Eu tenho um grande arquivo de forma (~ 70 MB) de estradas e quero convertê-lo em um raster com densidade de estrada em cada célula. Idealmente, eu gostaria de fazer isso no R junto com as ferramentas de linha de comando GDAL, se necessário.
Minha abordagem inicial foi calcular diretamente os comprimentos dos segmentos de linha em cada célula conforme esse segmento . Isso produz os resultados desejados, mas é bastante lento, mesmo para arquivos de forma muito menores que os meus. Aqui está um exemplo muito simplificado para o qual os valores corretos das células são óbvios:
require(sp)
require(raster)
require(rgeos)
require(RColorBrewer)
# Create some sample lines
l1 <- Lines(Line(cbind(c(0,1),c(.25,0.25))), ID="a")
l2 <- Lines(Line(cbind(c(0.25,0.25),c(0,1))), ID="b")
sl <- SpatialLines(list(l1,l2))
# Function to calculate lengths of lines in given raster cell
lengthInCell <- function(i, r, l) {
r[i] <- 1
rpoly <- rasterToPolygons(r, na.rm=T)
lc <- crop(l, rpoly)
if (!is.null(lc)) {
return(gLength(lc))
} else {
return(0)
}
}
# Make template
rLength <- raster(extent(sl), res=0.5)
# Calculate lengths
lengths <- sapply(1:ncell(rLength), lengthInCell, rLength, sl)
rLength[] <- lengths
# Plot results
spplot(rLength, scales = list(draw=TRUE), xlab="x", ylab="y",
col.regions=colorRampPalette(brewer.pal(9, "YlOrRd")),
sp.layout=list("sp.lines", sl),
par.settings=list(fontsize=list(text=15)))
round(as.matrix(rLength),3)
#### Results
[,1] [,2]
[1,] 0.5 0.0
[2,] 1.0 0.5
Parece bom, mas não escalável! Em algumas outras questões, a spatstat::density.psp()

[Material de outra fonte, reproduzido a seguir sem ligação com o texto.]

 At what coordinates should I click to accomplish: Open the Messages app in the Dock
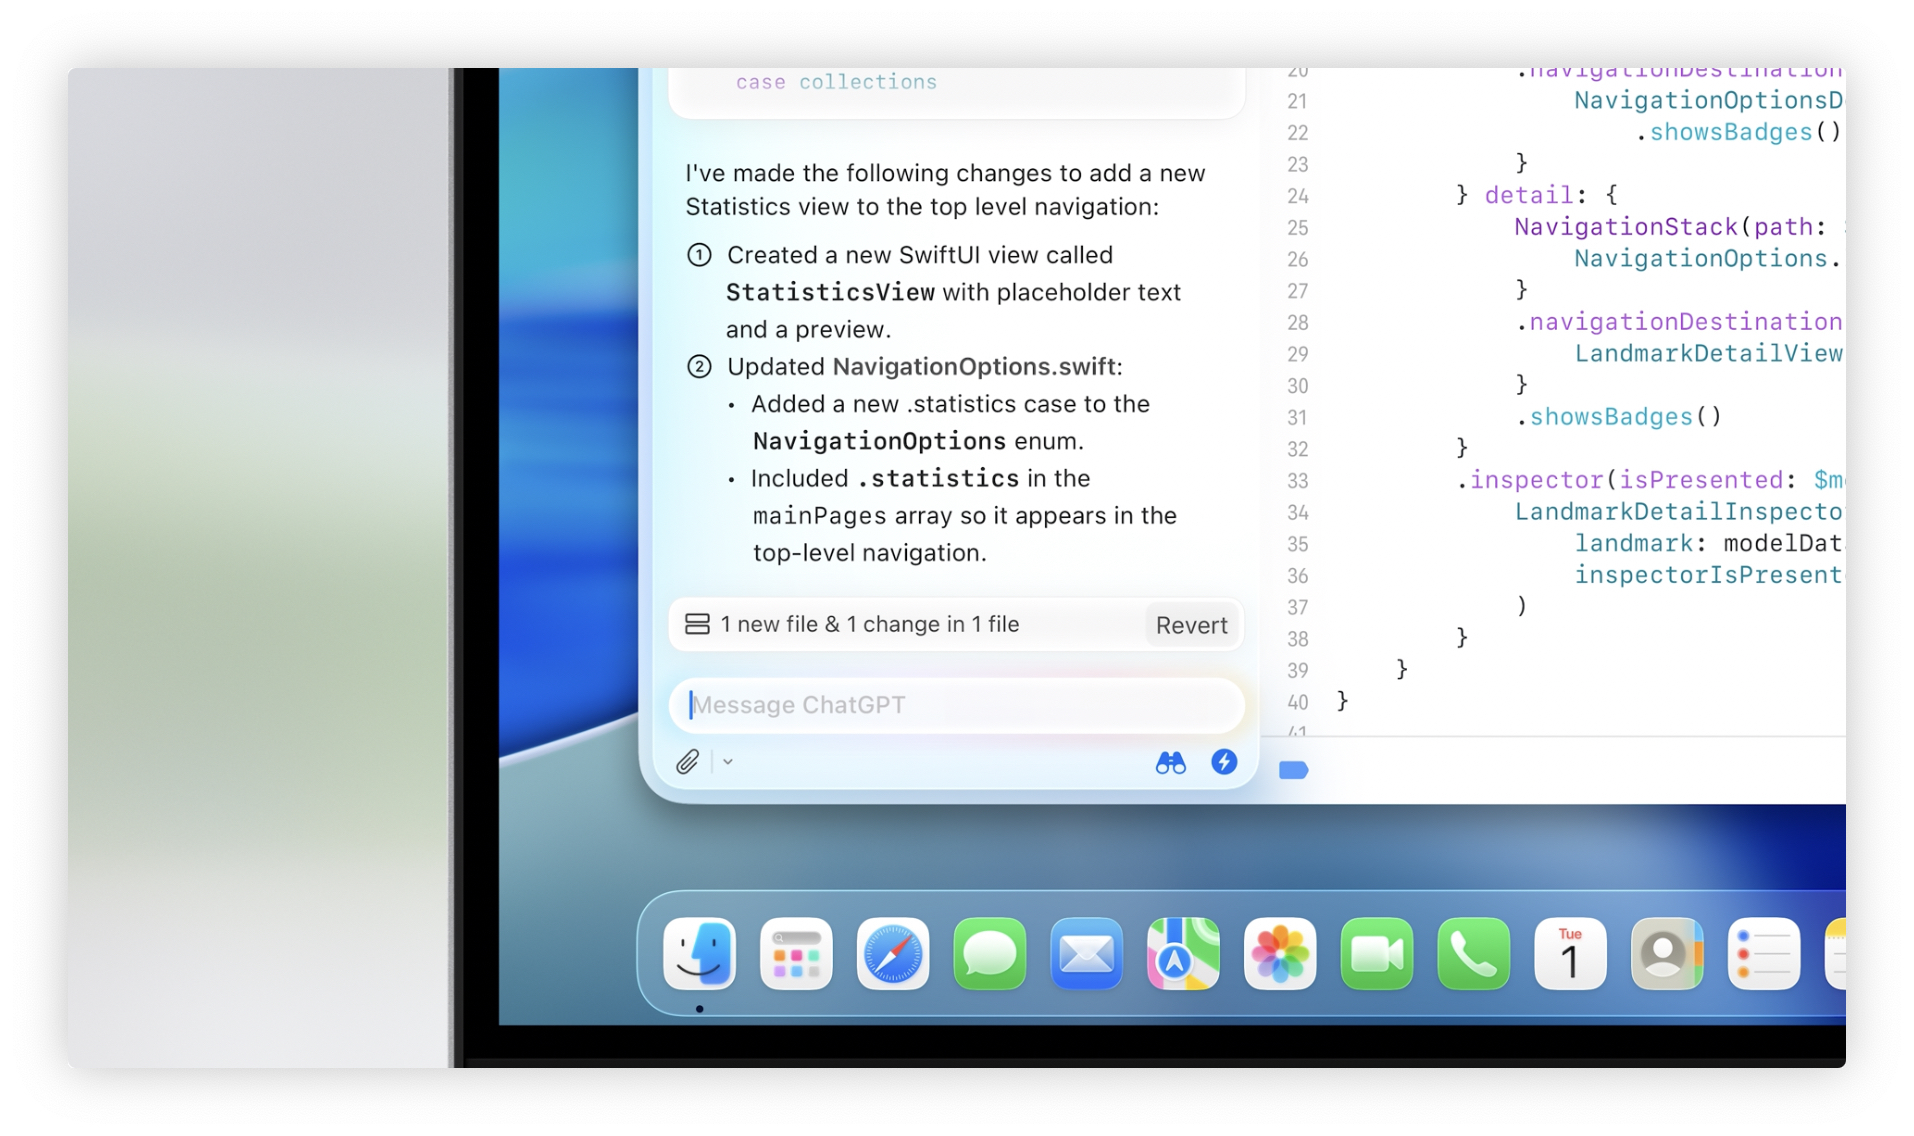point(990,954)
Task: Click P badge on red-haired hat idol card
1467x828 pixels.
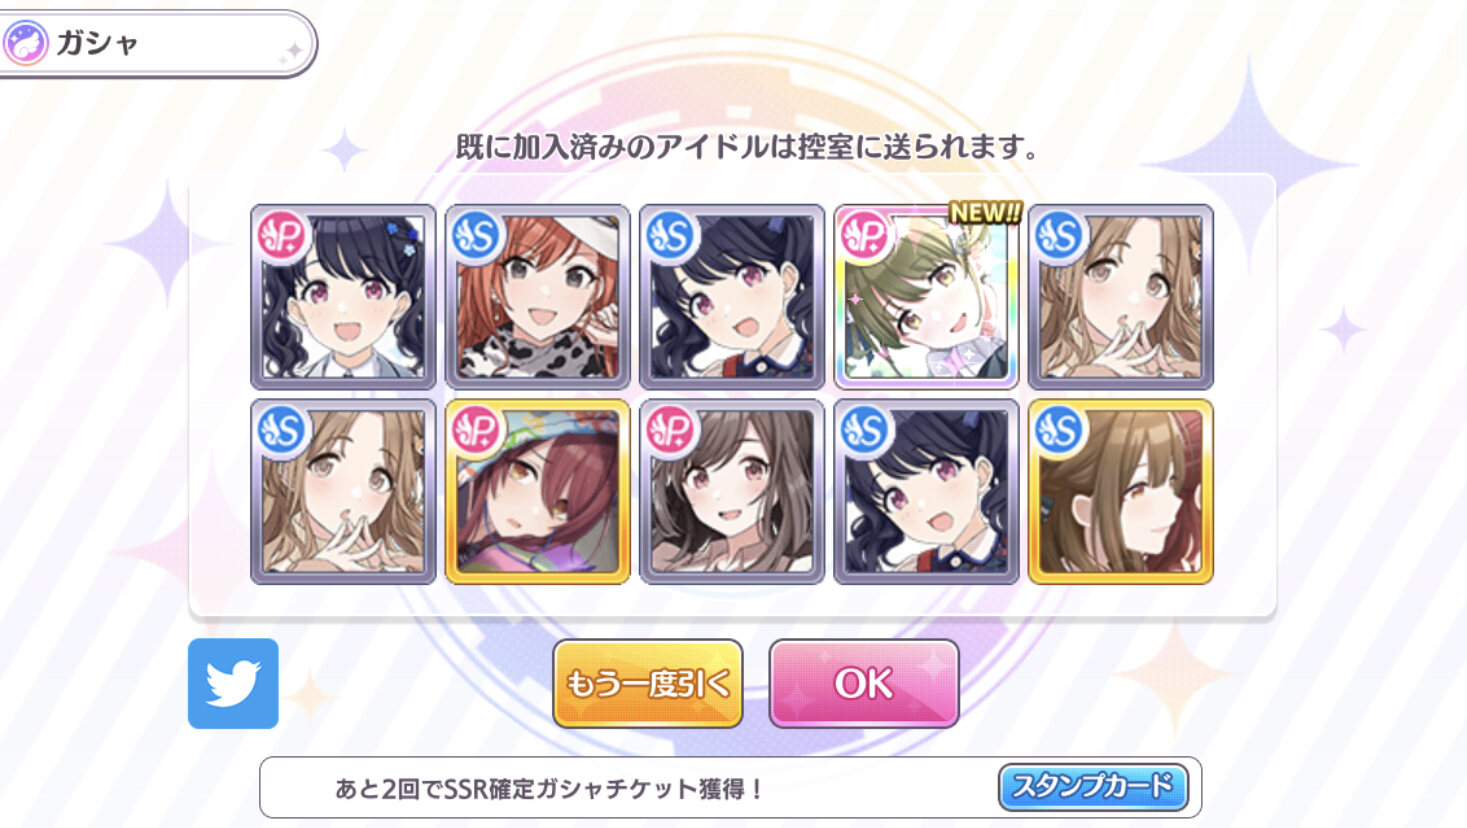Action: [476, 430]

função foi recomendada para esta tarefa. Esta função usa uma abordagem de densidade do kernel. Eu sou capaz de implementá-lo e parece mais rápido que a abordagem acima, mas não sei como escolher os parâmetros ou interpretar os resultados. Aqui está o exemplo acima usando density.psp()
:
require(spatstat)
require(maptools)
# Convert SpatialLines to psp object using maptools library
pspSl <- as.psp(sl)
# Kernel density, sigma chosen more or less arbitrarily
d <- density(pspSl, sigma=0.01, eps=0.5)
# Convert to raster
rKernDensity <- raster(d)
# Values:
round(as.matrix(rKernDensity),3)
#### Results
[,1] [,2]
[1,] 0.100 0.0
[2,] 0.201 0.1
Eu pensei que poderia ser o caso de a abordagem do kernel calcular a densidade em oposição ao comprimento por célula, então eu converti:
# Convert from density to length per cell for comparison
rKernLength <- rKernDensity * res(rKernDensity)[1] * res(rKernDensity)[2]

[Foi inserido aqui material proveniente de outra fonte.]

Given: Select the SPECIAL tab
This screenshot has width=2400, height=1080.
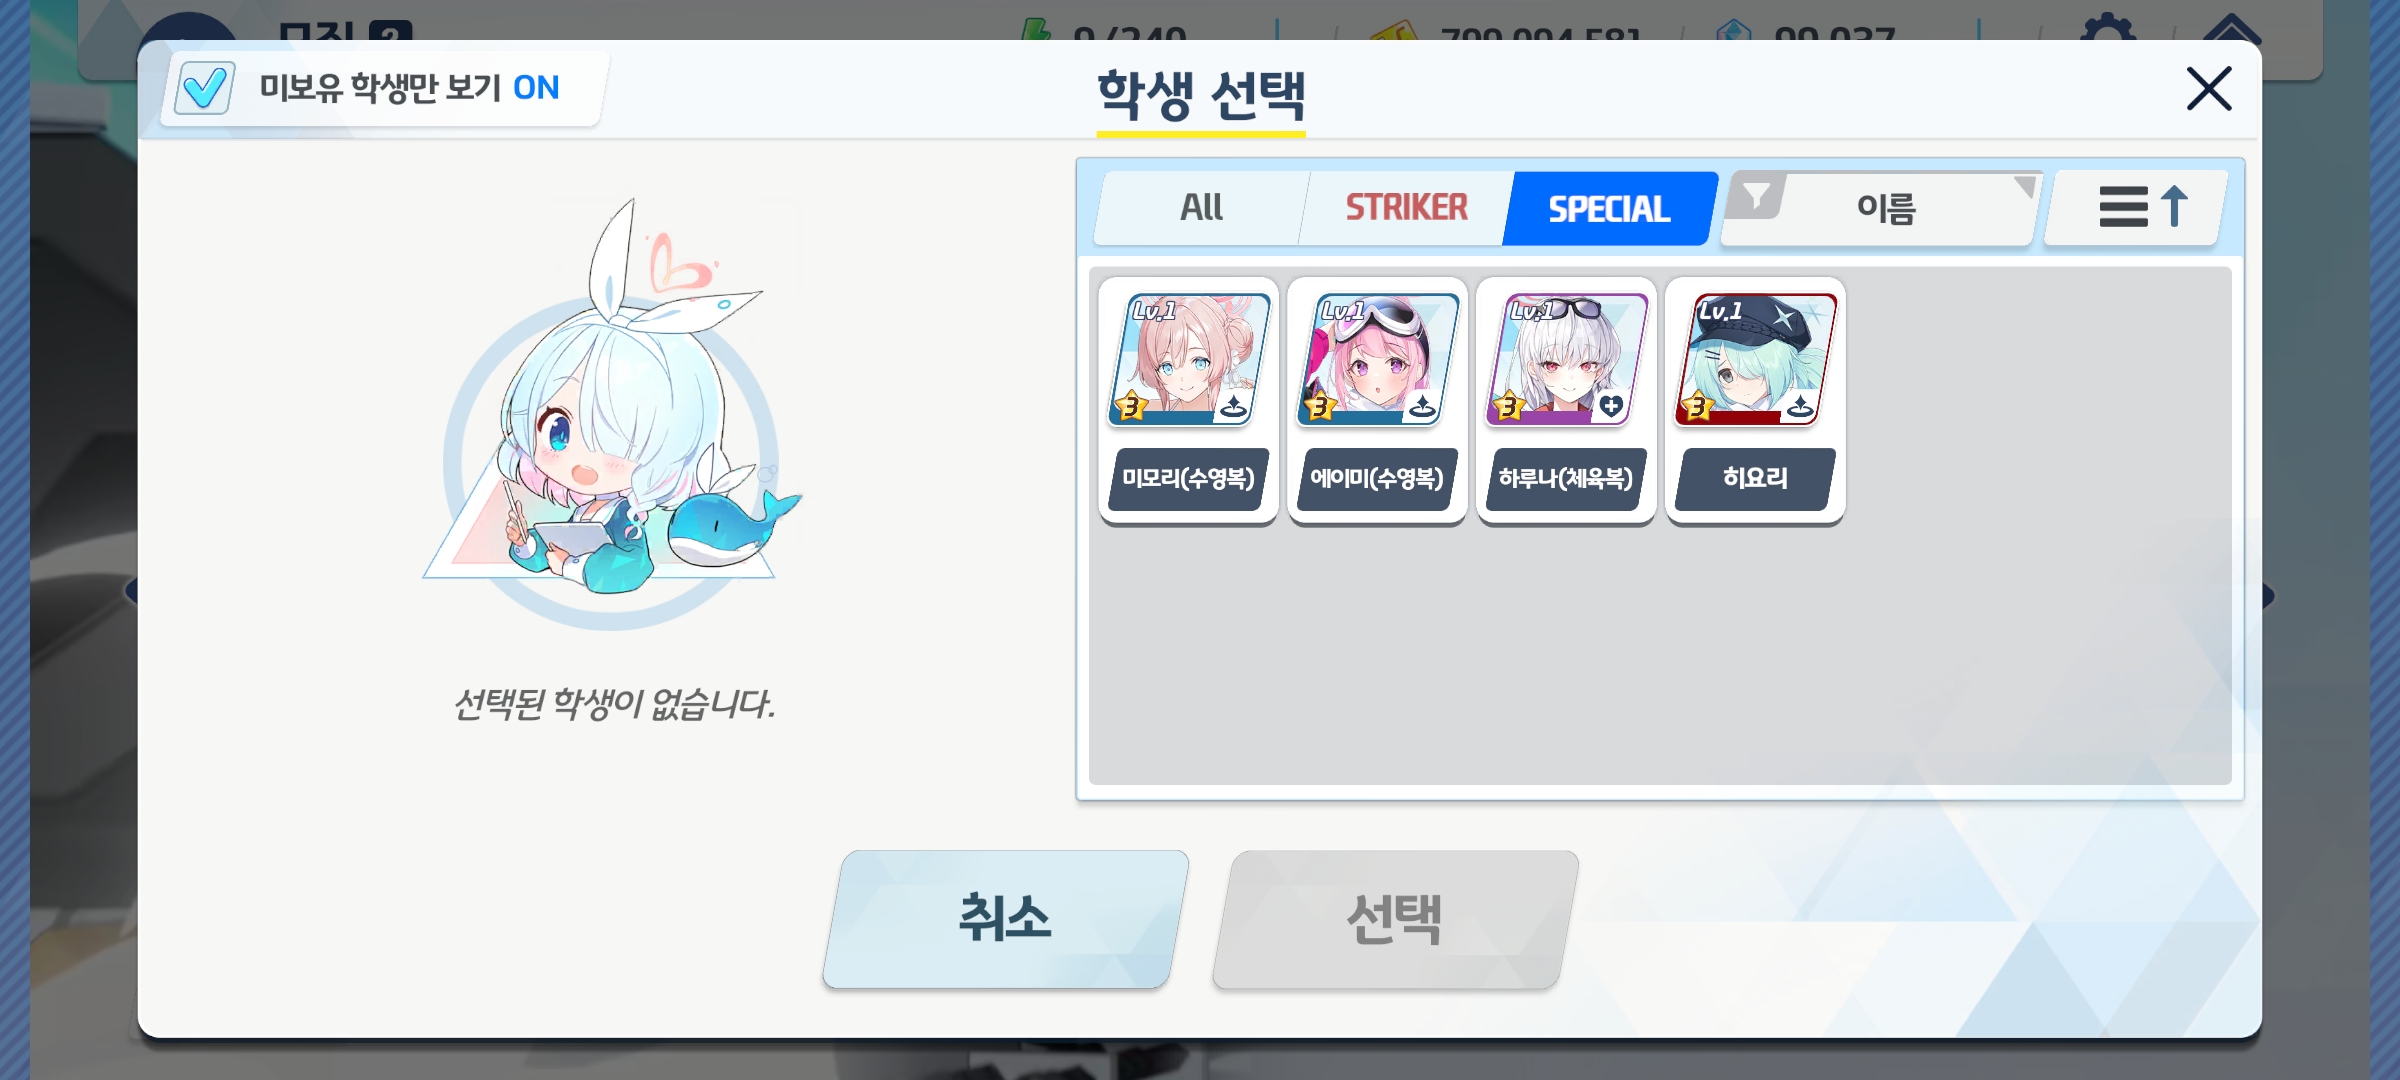Looking at the screenshot, I should pos(1609,208).
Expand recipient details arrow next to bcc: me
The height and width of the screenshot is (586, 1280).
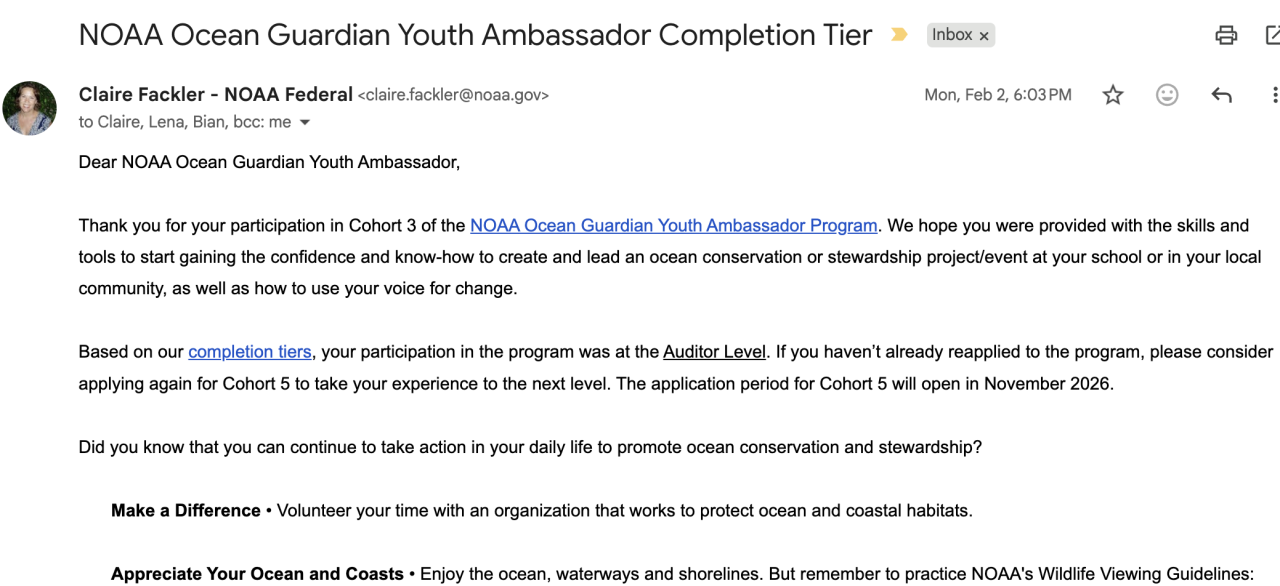click(305, 122)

round(as.matrix(rKernLength),3)
#### Results
[,1] [,2]
[1,] 0.025 0.000
[2,] 0.050 0.025
Mas, em nenhum dos casos, a abordagem do kernel chega perto de se alinhar com a abordagem mais direta acima.

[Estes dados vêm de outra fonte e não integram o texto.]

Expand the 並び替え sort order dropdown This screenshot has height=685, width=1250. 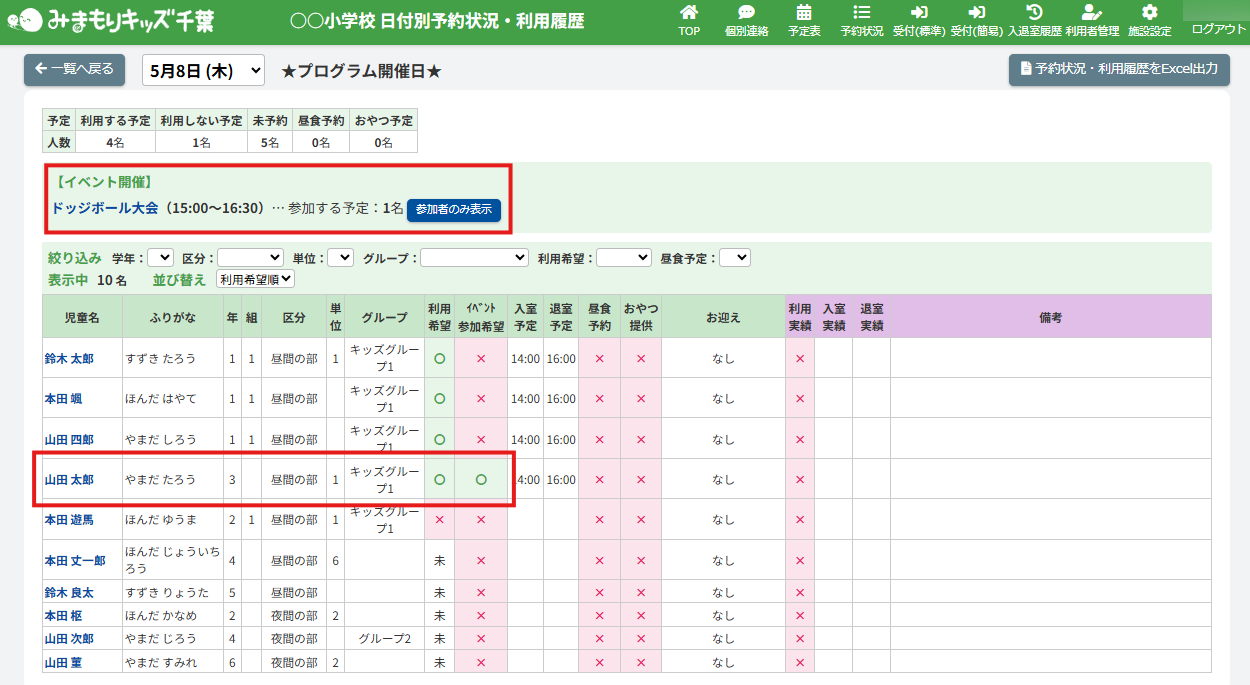(x=255, y=280)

Então, minhas perguntas são:
- Como posso interpretar a saída da
density.psp
função? Quais são as unidades? - Como posso escolher o
sigma
parâmetrodensity.psp
para que os resultados se alinhem à abordagem mais direta e intuitiva acima? - Bônus: o que a densidade de linha do kernel está realmente fazendo? Eu tenho algum senso de como essas abordagens funcionam para obter pontos, mas não vejo como isso se estende às linhas.